La Grande-Bretagne sous la neige l’hiver 2010.

Ces dernières années, l’Europe a connu des vagues de froid hivernal remarquablement intense. L’hiver 2009-2010 et les mois de décembre 2010 et de février 2012 se sont particulièrement distingués par des températures glaciales, battant localement quelques records. Dans le contexte du changement climatique, une telle succession d’épisodes froids s’accompagne de questions concernant les aspects régionaux du réchauffement global, voire de doutes quant à l’existence de ce dernier. Alors, pourquoi grelotte-t-on alors que la planète se réchauffe ?

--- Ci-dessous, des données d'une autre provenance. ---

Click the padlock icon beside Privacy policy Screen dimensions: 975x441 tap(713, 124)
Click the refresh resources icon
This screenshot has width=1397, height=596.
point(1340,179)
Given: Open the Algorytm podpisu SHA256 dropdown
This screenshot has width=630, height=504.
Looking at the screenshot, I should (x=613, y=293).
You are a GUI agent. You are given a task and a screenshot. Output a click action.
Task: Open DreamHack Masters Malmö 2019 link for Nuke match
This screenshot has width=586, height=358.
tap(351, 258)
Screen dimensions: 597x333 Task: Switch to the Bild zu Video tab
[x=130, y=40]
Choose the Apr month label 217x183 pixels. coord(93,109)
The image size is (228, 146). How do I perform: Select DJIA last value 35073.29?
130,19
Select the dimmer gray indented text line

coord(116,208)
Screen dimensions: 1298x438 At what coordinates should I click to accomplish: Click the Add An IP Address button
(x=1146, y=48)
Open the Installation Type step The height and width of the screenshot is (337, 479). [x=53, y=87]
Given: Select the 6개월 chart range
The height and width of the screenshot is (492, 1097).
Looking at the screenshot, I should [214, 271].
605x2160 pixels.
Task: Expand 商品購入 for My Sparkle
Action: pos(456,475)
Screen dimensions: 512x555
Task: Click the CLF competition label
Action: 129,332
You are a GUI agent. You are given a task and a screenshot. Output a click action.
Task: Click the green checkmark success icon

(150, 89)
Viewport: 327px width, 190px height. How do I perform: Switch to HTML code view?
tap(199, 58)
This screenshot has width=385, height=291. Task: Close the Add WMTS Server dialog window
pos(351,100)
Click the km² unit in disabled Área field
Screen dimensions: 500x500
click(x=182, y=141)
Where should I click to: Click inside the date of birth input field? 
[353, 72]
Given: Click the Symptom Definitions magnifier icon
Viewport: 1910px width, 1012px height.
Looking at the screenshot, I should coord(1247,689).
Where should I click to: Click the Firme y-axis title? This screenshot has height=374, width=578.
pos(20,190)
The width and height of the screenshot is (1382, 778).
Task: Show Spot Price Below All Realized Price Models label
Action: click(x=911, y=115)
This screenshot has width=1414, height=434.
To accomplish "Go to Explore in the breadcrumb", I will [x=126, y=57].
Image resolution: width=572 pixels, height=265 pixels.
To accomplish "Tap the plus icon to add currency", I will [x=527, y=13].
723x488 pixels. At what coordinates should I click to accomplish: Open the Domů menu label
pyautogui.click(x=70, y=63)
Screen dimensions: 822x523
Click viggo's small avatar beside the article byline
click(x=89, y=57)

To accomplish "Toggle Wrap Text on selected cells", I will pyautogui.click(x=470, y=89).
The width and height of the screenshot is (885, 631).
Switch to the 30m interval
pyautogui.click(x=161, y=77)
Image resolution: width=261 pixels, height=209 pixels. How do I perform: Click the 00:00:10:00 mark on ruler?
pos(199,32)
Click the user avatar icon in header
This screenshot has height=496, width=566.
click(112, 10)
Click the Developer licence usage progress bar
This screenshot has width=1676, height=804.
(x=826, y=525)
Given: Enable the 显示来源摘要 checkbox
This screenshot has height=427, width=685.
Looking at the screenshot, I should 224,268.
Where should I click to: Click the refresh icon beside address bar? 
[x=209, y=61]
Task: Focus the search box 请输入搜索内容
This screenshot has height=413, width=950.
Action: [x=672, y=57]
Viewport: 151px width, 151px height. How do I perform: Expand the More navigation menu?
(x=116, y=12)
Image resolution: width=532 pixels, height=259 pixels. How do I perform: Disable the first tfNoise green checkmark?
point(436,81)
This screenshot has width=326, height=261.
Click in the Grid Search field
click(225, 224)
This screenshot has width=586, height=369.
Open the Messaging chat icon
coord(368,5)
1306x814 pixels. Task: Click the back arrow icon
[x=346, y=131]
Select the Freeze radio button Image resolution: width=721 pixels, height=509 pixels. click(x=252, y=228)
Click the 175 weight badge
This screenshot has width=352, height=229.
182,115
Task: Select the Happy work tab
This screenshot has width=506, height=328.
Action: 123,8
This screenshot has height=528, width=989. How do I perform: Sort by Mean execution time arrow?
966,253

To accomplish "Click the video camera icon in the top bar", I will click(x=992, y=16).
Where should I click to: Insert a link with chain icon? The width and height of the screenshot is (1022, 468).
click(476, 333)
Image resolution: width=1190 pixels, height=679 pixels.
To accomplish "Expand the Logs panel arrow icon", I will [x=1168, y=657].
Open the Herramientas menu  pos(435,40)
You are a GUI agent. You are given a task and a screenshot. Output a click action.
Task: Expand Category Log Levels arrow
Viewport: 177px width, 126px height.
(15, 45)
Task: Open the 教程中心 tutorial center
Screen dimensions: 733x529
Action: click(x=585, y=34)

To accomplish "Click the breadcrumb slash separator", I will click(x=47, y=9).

La réponse à cette question nécessite d’identifier ce qui pilote la variabilité des températures d’un jour à l’autre et, à plus long terme, d’une année à l’autre. En Europe, et surtout en hiver, il s’agit principalement de la circulation atmosphérique nord-atlantique, notamment des fluctuations autour de l’équilibre du célèbre anticyclone des Açores et de la dépression d’Islande. Lorsqu’ils sont simultanément renforcés, ils intensifient les vents d’Ouest qui transportent l’air doux océanique sur le continent : c’est la phase positive de « l’Oscillation Nord-Atlantique » (NAO). A l’inverse, en phase négative, l’Europe se retrouve sous l’influence de l’air polaire pouvant causer des vagues de froid.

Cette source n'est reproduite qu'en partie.